Adaptasi ini membuktikan bahwa mereka bukan sekadar artefak masa lalu, tetapi aktor aktif dalam menghadapi disrupsi teknologi. Ikrom dan Dimyati (2025) menegaskan bahwa Nasida Ria kiwari berperan sebagai “duta budaya” di dunia digital. Dengan demikian, teknologi bukan hanya tantangan, melainkan sekutu yang memperpanjang umur musikal mereka.
Musik, Islam, & Kontestasi Modernitas
Pertanyaan besar selalu menghantui sejarah musik Islam: bolehkah musik? Sejak abad pertengahan, para ulama berdebat sengit tentang status musik dalam Islam. Sebagian mengharamkan karena dianggap melalaikan zikir, sebagian lain membolehkan selama syairnya tidak bertentangan dengan syariat (Osborne, 2025). Nasida Ria lahir di tengah ketegangan ini, dan kehadirannya menjadi bukti bahwa musik bisa menjadi ruang kompromi antara tradisi dan modernitas.

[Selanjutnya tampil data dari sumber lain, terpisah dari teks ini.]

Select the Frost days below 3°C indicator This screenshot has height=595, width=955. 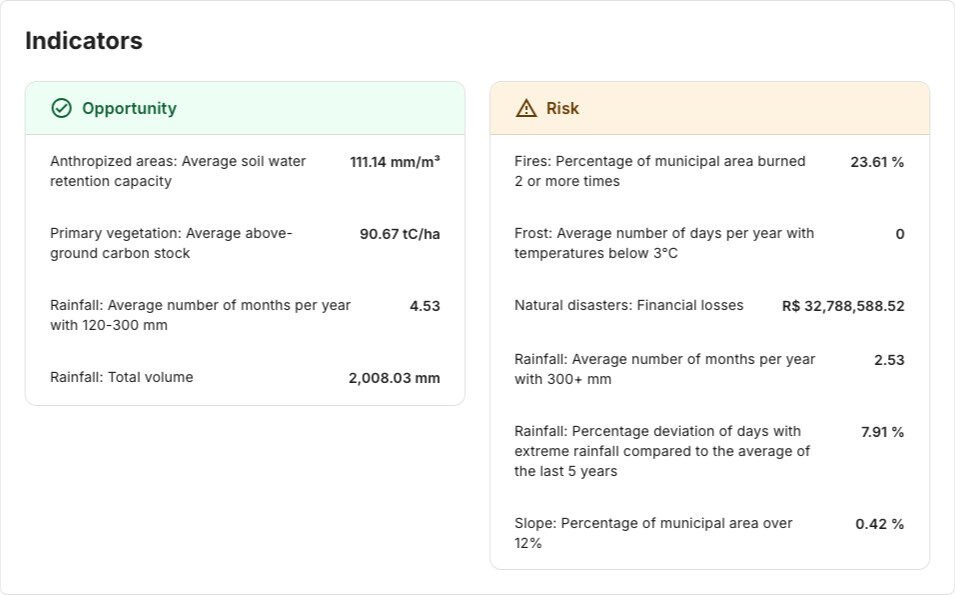(x=664, y=243)
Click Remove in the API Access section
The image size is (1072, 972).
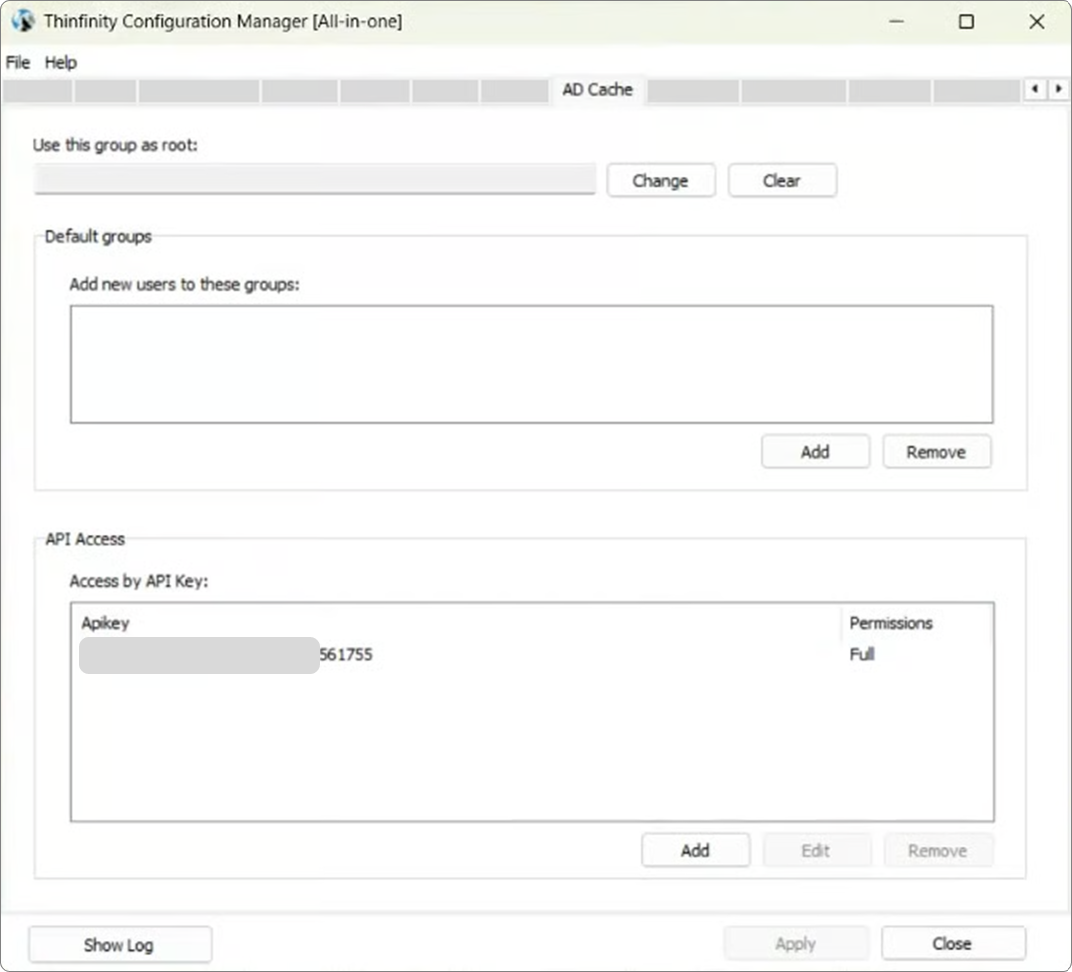coord(937,851)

Dalam lirik-liriknya, mereka menyampaikan pesan moral: jangan berjudi, jangan minum, jangan berzina. Akan tetapi mereka mengemasnya dengan irama pop yang bisa membuat orang bergoyang kecil. Hung (2017) menyebut kasidah modern sebagai bentuk sinkretisme budaya yang memadukan tradisi Arab, musik Barat, dan lokalitas Jawa.
Fenomena ini memperlihatkan bagaimana Islam Indonesia (di Indonesia) bernegosiasi dengan globalisasi. Osborne (2025) menunjukkan bahwa praktik sonik Islam, dari azan hingga musik populer adalah cara umat Muslim mendefinisikan identitasnya di dunia modern. Dengan demikian, Nasida Ria tidak hanya bernyanyi untuk jamaah, tetapi juga berpartisipasi dalam percakapan global tentang Islam, suara, dan identitas.
Modernitas yang mereka tawarkan bukanlah modernitas sekuler ala Barat, melainkan modernitas religius: sebuah model di mana teknologi, pasar, dan tradisi saling berkelindan. Dalam setiap lagu, kita mendengar gema perdebatan besar dunia Islam: tentang moralitas, perdamaian, globalisasi, dan identitas. Namun semua itu diucapkan dengan bahasa semenjana, bahasa musik kampung yang bisa dipahami siapa saja.
Arkian, sejarah sering kali ditulis dengan deru meriam, parade militer, atau pidato pemimpin dunia. Tetapi Nasida Ria mengajarkan kita sesuatu yang lain: bahwa sejarah juga bisa ditulis dengan suara perempuan, dengan rebana, gitar, dan doa semenjana yang dinyanyikan di panggung kampung. Sejak 1975, mereka telah menapaki setengah abad perjalanan, melewati kaset, televisi, hingga algoritma digital.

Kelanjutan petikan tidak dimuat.